Information provided

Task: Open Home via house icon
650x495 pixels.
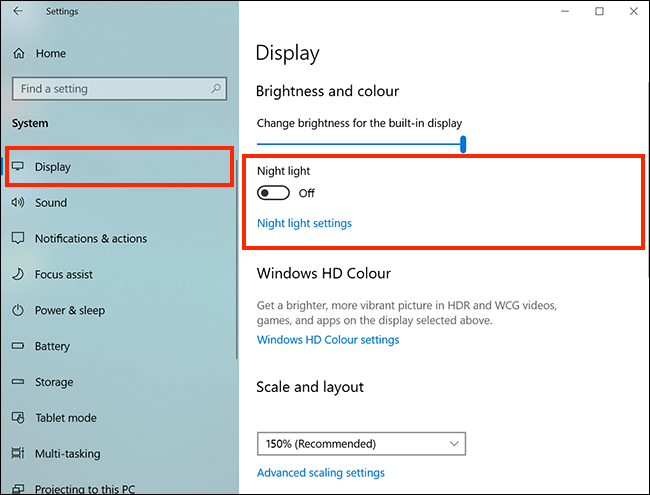Action: tap(19, 53)
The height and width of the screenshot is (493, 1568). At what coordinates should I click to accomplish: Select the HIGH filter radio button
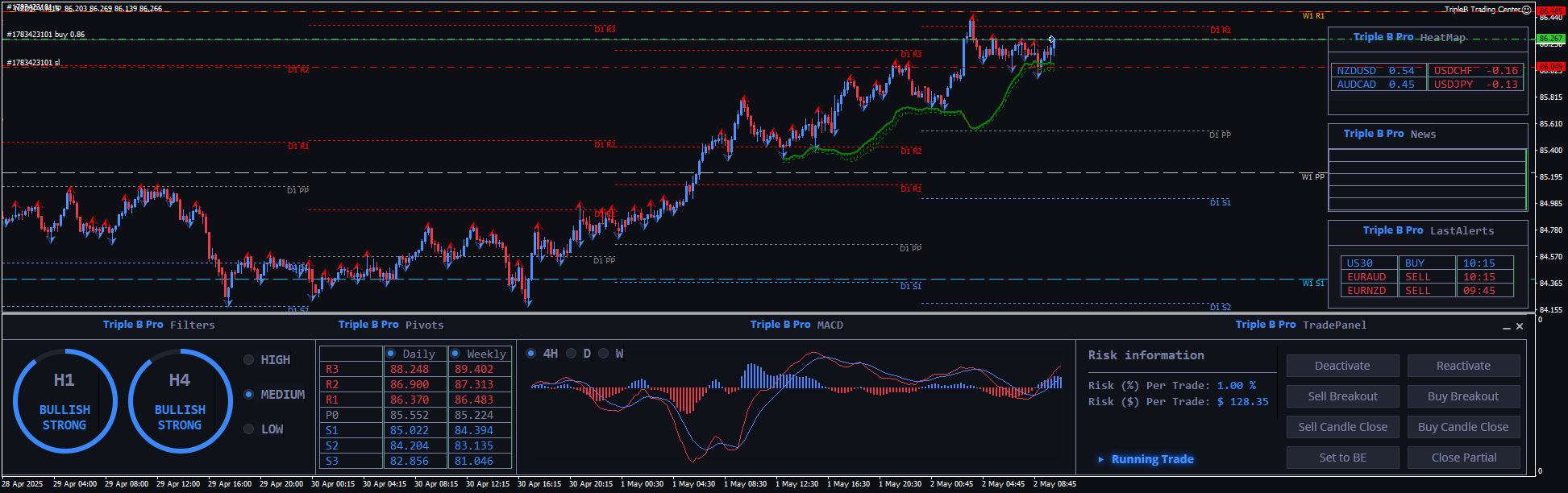tap(249, 360)
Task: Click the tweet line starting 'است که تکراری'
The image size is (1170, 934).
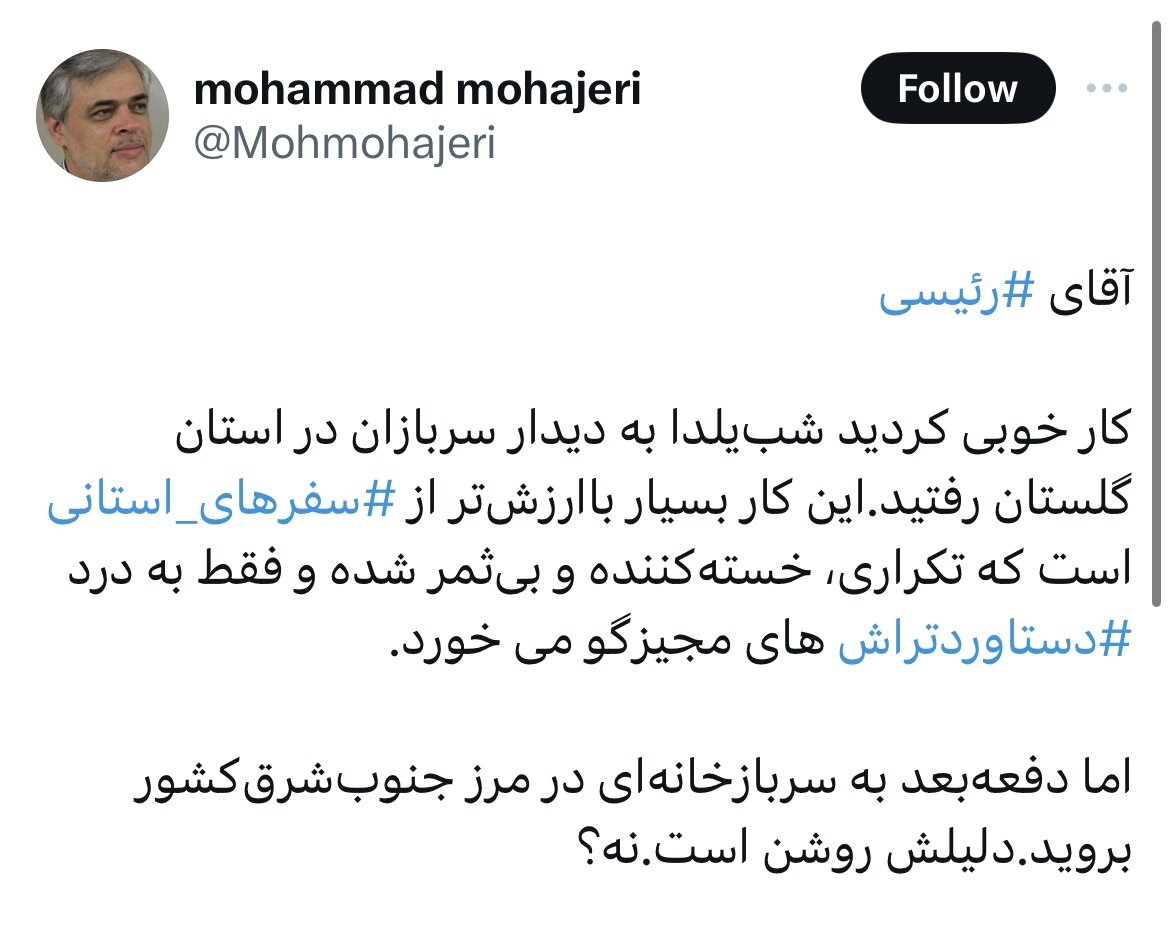Action: pyautogui.click(x=600, y=572)
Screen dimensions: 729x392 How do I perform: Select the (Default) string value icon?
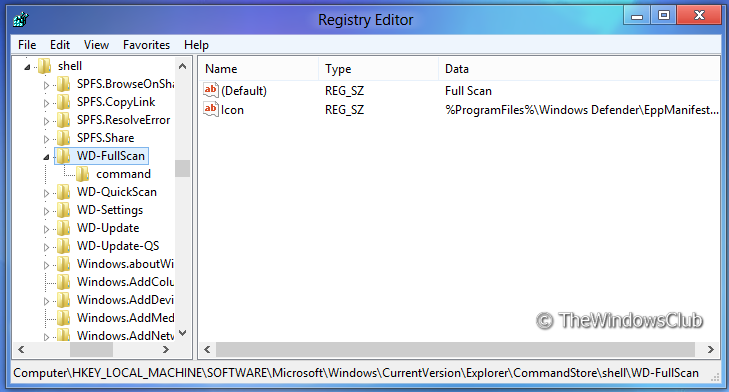211,90
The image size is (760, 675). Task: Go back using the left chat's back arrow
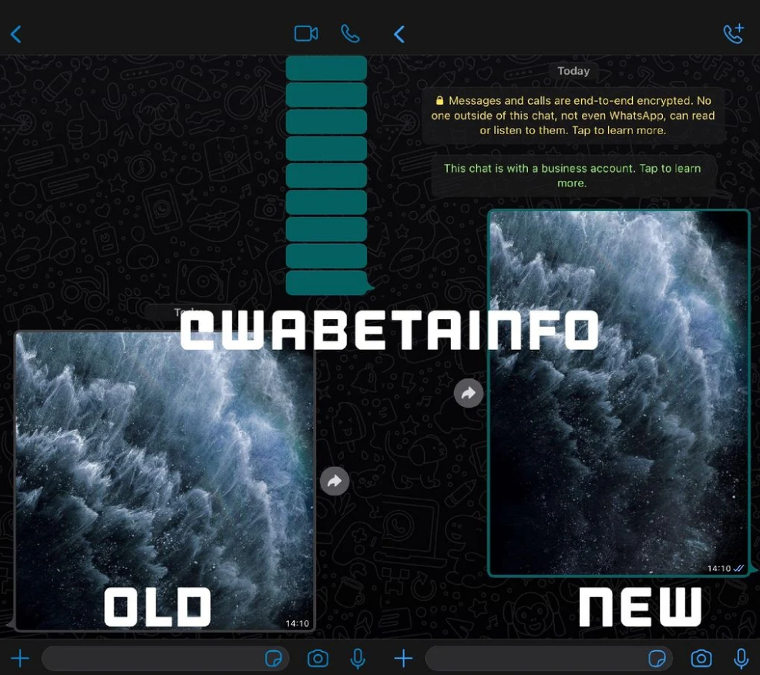point(15,34)
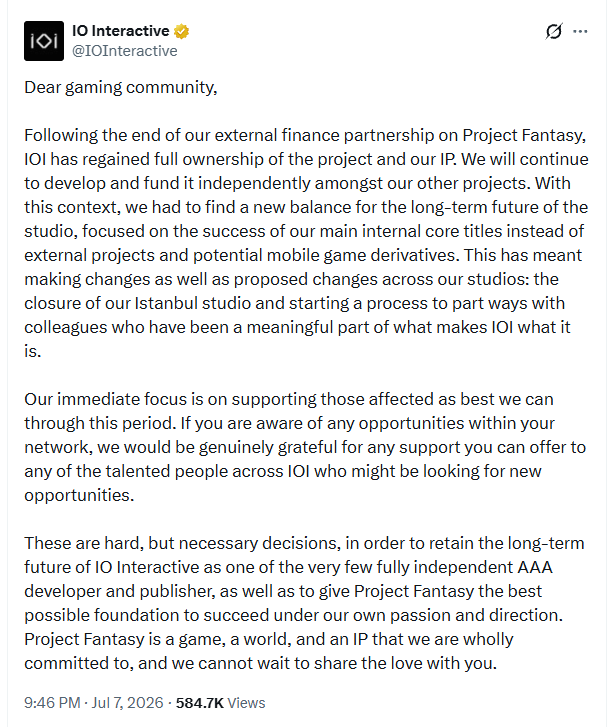Click the final line 'committed to, and we cannot wait'
Screen dimensions: 616x727
[x=260, y=663]
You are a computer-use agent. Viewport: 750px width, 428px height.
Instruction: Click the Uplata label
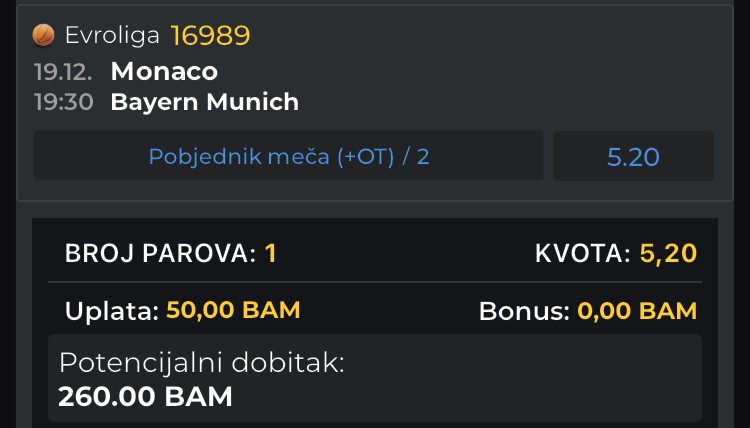pyautogui.click(x=111, y=310)
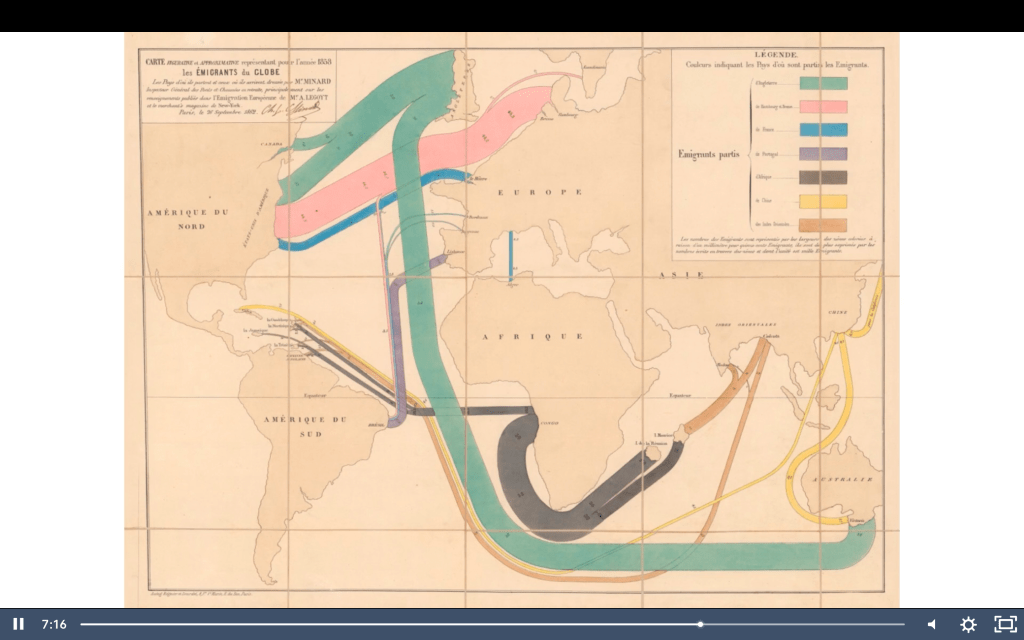The image size is (1024, 640).
Task: Enter fullscreen mode
Action: 1004,624
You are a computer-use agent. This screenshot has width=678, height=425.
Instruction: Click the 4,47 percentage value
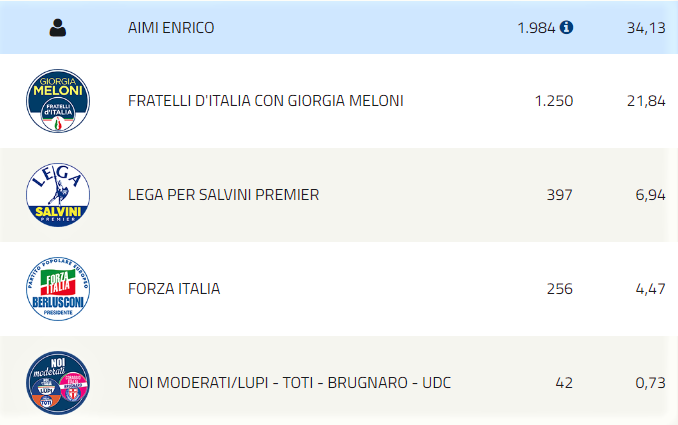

Directions for this task
The listing above is to be retyped word for word, with the pictures omitted.

The completed task
Task: Open Home via house icon
650x495 pixels.
Action: tap(19, 53)
The height and width of the screenshot is (493, 1568). At what coordinates should I click to accomplish: Select the HIGH filter radio button
tap(249, 360)
Task: Click the tweet line starting 'است که تکراری'
The image size is (1170, 934).
Action: pyautogui.click(x=600, y=572)
Screen dimensions: 729x392 How do I perform: Select the (Default) string value icon?
211,90
The image size is (760, 675). Task: Go back using the left chat's back arrow
point(15,34)
Click the final line 'committed to, and we cannot wait'
Screen dimensions: 616x727
[x=260, y=663]
You are a computer-use agent. Viewport: 750px width, 428px height.
Instruction: Click the Uplata label
pyautogui.click(x=111, y=310)
The image size is (1024, 640).
Task: Enter fullscreen mode
Action: 1004,624
You are a computer-use agent. This screenshot has width=678, height=425.
Instruction: Click the 4,47 percentage value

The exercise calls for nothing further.